MPI works with that change, and with other methods. This is helpful! I was confused over what [=] does and does not do on q.submit, and extras that ifx and icpx do. Apparently, an "!$omp allocate allocator(omp_target_shared_mem_alloc)" directive to allocate an allocatable array in the Fortran code provides extra information over to a called C program so that the array is known to be in device memory already by passing the reference, no copy in, but an ordinary Fortran array does not get such special treatment like copy in when passed by reference to C. I had wrongly assumed Fortran arrays were special cases. Thanks!

RabiyaSK_Intel · ‎05-25-2023

Hi,

Glad to know that your issue is resolved. If you need any additional information, please post a new question as this thread will no longer be monitored by Intel.

Thanks & Regards,

Shaik Rabiya

Gregg_S_Intel · ‎05-25-2023

Device data is associated with a specific queue, which is why the queue is passed to malloc_device and malloc_shared. The Fortran OpenMP doesn't know about your SYCL queue. OpenMP creates its own queue.
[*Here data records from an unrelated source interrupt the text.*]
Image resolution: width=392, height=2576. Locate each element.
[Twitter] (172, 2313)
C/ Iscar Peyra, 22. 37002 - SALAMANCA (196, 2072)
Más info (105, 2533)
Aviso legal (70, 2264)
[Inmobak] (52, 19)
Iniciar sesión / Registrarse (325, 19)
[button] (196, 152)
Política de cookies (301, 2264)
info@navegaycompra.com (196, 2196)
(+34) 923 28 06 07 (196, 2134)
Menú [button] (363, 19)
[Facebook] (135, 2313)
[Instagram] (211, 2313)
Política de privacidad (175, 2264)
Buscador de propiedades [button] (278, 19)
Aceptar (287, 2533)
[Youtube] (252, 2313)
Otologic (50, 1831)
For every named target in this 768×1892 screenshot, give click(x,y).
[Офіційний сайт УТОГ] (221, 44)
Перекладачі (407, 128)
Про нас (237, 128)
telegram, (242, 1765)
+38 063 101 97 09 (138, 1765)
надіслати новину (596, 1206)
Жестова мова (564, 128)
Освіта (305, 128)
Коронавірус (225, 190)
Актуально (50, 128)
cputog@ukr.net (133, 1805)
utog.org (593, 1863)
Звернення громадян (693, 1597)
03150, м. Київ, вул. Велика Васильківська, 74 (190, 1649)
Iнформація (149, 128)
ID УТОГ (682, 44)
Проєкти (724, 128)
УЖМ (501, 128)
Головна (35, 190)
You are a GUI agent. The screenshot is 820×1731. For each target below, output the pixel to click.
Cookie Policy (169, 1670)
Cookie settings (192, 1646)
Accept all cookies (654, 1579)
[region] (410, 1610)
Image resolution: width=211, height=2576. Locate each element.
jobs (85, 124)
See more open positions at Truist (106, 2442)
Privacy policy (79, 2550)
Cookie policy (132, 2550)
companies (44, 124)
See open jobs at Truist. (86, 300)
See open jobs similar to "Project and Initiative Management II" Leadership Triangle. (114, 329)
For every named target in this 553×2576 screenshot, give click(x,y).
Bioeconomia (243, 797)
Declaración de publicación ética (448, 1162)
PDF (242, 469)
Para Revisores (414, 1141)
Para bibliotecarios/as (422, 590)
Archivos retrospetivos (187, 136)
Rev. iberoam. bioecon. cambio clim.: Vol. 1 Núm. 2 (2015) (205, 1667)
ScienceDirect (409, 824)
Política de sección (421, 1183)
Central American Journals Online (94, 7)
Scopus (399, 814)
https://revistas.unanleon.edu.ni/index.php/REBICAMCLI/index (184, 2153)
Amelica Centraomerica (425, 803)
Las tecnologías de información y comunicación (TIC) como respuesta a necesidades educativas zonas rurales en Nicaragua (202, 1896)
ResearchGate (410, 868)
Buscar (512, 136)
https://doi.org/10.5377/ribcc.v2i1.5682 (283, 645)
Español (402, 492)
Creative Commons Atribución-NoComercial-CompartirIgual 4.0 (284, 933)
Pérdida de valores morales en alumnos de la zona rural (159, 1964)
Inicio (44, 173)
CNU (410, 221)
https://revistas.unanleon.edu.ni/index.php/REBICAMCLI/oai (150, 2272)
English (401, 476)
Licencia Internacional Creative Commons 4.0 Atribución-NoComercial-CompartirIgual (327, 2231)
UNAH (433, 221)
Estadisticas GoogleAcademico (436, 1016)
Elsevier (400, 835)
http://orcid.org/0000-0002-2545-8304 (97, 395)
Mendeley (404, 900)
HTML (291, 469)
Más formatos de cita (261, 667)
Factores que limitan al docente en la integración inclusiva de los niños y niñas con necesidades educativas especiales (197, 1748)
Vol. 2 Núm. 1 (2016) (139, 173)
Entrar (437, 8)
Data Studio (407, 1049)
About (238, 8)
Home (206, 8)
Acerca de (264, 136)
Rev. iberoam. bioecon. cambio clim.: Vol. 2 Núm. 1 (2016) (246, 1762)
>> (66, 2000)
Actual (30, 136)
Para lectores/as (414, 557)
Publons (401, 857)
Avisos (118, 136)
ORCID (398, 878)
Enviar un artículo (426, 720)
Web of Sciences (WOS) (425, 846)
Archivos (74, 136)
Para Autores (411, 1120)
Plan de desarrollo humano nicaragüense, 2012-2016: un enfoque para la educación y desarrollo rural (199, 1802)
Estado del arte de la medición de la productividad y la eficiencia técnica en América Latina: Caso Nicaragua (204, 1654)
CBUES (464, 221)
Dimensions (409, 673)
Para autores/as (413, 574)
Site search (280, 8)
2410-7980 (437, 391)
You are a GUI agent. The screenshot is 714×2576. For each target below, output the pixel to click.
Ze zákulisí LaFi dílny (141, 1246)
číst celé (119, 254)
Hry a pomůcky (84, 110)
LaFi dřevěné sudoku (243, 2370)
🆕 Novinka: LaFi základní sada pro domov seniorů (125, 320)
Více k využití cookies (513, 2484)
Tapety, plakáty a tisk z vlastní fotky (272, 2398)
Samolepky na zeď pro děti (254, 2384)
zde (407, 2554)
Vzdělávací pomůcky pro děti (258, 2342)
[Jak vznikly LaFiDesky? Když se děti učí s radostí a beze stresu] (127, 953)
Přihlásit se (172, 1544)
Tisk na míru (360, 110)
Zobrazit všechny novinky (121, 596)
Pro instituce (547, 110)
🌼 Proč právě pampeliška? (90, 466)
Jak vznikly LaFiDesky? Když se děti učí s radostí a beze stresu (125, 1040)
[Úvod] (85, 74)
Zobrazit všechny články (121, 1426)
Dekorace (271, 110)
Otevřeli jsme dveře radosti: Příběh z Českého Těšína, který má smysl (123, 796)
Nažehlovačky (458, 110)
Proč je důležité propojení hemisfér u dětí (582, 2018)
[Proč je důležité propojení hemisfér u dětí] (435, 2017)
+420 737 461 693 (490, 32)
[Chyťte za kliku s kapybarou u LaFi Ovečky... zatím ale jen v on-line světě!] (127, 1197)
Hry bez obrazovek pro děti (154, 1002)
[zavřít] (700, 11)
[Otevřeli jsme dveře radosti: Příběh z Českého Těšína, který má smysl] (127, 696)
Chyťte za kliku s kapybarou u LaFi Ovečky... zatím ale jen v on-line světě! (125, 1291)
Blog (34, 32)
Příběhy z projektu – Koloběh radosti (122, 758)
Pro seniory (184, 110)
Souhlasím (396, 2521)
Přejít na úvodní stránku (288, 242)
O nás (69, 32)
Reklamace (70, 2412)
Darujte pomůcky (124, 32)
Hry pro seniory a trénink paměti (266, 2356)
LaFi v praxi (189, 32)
Although we can mix OpenMP Offload with SYCL in a program, we cannot combine them. That is, OpenMP device data is not available to a SYCL queue and vice-versa.

TedW · ‎05-25-2023

It appears to be that the !$omp allocate allocator(omp_target_shared_mem_alloc) directive in Fortran means that the array can be passed by reference then used directly in a C CYCL queue.

I've attached an example which does this with: #define CUSM 0. (The script compile_mpi_gpu.txt needed the extension to drop in.)

It works in other code for volume rendering the same way, Fortran to C CYCL code, nice images out and quickly.

This seems to be an impressively wonderful feature. I was hoping to exploit this one a lot.

Ted

Gregg_S_Intel · ‎05-26-2023

The official statement is, "The direct interaction between OpenMP and SYCL runtime libraries are not supported at this time. For example, a device memory object created by OpenMP API is not accessible by SYCL code. That is, using the device memory object created by OpenMP in SYCL code results unspecified execution behavior."

https://www.intel.com/content/www/us/en/docs/oneapi/programming-guide/2023-1/c-c-openmp-and-sycl-composability.htm

The memcpy in gpu.cpp should be q.memcpy. It works anyway, because this is malloc_shared memory, but q.memcpy would be more efficient.

Using malloc_shared is okay where necessary in a complex code, but in general malloc_device is preferable for performance.